(Collected data)
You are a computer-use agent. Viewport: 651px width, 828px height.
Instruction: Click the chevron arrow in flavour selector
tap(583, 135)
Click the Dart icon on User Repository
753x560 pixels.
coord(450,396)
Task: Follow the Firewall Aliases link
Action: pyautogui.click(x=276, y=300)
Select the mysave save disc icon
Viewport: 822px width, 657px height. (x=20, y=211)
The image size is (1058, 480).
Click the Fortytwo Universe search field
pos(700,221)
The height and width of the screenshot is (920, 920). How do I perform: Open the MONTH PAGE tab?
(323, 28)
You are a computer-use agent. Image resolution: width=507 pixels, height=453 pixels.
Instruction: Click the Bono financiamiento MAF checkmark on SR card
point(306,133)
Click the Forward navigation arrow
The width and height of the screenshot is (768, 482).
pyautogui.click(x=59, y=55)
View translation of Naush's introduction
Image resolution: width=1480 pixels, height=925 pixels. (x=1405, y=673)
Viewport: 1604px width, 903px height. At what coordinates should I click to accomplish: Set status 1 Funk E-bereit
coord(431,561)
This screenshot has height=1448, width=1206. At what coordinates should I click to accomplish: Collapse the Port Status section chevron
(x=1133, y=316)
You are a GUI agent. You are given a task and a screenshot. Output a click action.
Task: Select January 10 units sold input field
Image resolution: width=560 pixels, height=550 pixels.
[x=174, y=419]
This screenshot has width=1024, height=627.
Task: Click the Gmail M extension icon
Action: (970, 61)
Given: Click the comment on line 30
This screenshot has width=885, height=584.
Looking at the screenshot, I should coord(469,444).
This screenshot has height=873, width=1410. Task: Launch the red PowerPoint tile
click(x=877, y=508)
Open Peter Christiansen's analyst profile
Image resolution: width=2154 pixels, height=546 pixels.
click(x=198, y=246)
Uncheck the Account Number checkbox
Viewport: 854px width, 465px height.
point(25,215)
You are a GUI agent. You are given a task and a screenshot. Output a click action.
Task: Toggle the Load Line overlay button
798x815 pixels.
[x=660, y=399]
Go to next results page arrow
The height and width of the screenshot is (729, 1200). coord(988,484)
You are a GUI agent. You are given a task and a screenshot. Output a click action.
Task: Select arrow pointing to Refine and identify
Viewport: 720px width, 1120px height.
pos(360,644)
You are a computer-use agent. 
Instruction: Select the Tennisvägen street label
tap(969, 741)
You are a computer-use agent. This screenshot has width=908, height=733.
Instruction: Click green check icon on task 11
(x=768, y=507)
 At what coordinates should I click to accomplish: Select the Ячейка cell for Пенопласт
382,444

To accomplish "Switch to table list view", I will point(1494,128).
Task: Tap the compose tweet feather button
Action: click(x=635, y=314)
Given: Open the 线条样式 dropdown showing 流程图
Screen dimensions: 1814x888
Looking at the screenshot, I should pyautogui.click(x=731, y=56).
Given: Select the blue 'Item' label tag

WHAT YOU HAVE TO DO
Copy all data exactly, start to finish.

SOLVED PROBLEM
You are a computer-use agent. Viewport: 651px width, 828px height.
Instruction: Click the chevron arrow in flavour selector
tap(583, 135)
Click the Dart icon on User Repository
753x560 pixels.
coord(450,396)
Task: Follow the Firewall Aliases link
Action: pyautogui.click(x=276, y=300)
Select the mysave save disc icon
Viewport: 822px width, 657px height. (x=20, y=211)
The image size is (1058, 480).
Click the Fortytwo Universe search field
pos(700,221)
The height and width of the screenshot is (920, 920). How do I perform: Open the MONTH PAGE tab?
(323, 28)
You are a computer-use agent. Image resolution: width=507 pixels, height=453 pixels.
Instruction: Click the Bono financiamiento MAF checkmark on SR card
point(306,133)
Click the Forward navigation arrow
The width and height of the screenshot is (768, 482).
pyautogui.click(x=59, y=55)
View translation of Naush's introduction
Image resolution: width=1480 pixels, height=925 pixels. (x=1405, y=673)
Viewport: 1604px width, 903px height. At what coordinates should I click to accomplish: Set status 1 Funk E-bereit
coord(431,561)
This screenshot has height=1448, width=1206. At what coordinates should I click to accomplish: Collapse the Port Status section chevron
(x=1133, y=316)
You are a GUI agent. You are given a task and a screenshot. Output a click action.
Task: Select January 10 units sold input field
Image resolution: width=560 pixels, height=550 pixels.
[x=174, y=419]
This screenshot has width=1024, height=627.
Task: Click the Gmail M extension icon
Action: (970, 61)
Given: Click the comment on line 30
This screenshot has width=885, height=584.
Looking at the screenshot, I should coord(469,444).
This screenshot has height=873, width=1410. Task: Launch the red PowerPoint tile
click(x=877, y=508)
Open Peter Christiansen's analyst profile
Image resolution: width=2154 pixels, height=546 pixels.
click(x=198, y=246)
Uncheck the Account Number checkbox
Viewport: 854px width, 465px height.
point(25,215)
You are a GUI agent. You are given a task and a screenshot. Output a click action.
Task: Toggle the Load Line overlay button
798x815 pixels.
[x=660, y=399]
Go to next results page arrow
The height and width of the screenshot is (729, 1200). coord(988,484)
You are a GUI agent. You are given a task and a screenshot. Output a click action.
Task: Select arrow pointing to Refine and identify
Viewport: 720px width, 1120px height.
pos(360,644)
You are a computer-use agent. 
Instruction: Select the Tennisvägen street label
tap(969, 741)
You are a computer-use agent. This screenshot has width=908, height=733.
Instruction: Click green check icon on task 11
(x=768, y=507)
 At what coordinates should I click to accomplish: Select the Ячейка cell for Пенопласт
382,444

To accomplish "Switch to table list view", I will point(1494,128).
Task: Tap the compose tweet feather button
Action: click(x=635, y=314)
Given: Open the 线条样式 dropdown showing 流程图
Screen dimensions: 1814x888
Looking at the screenshot, I should pyautogui.click(x=731, y=56).
Given: Select the blue 'Item' label tag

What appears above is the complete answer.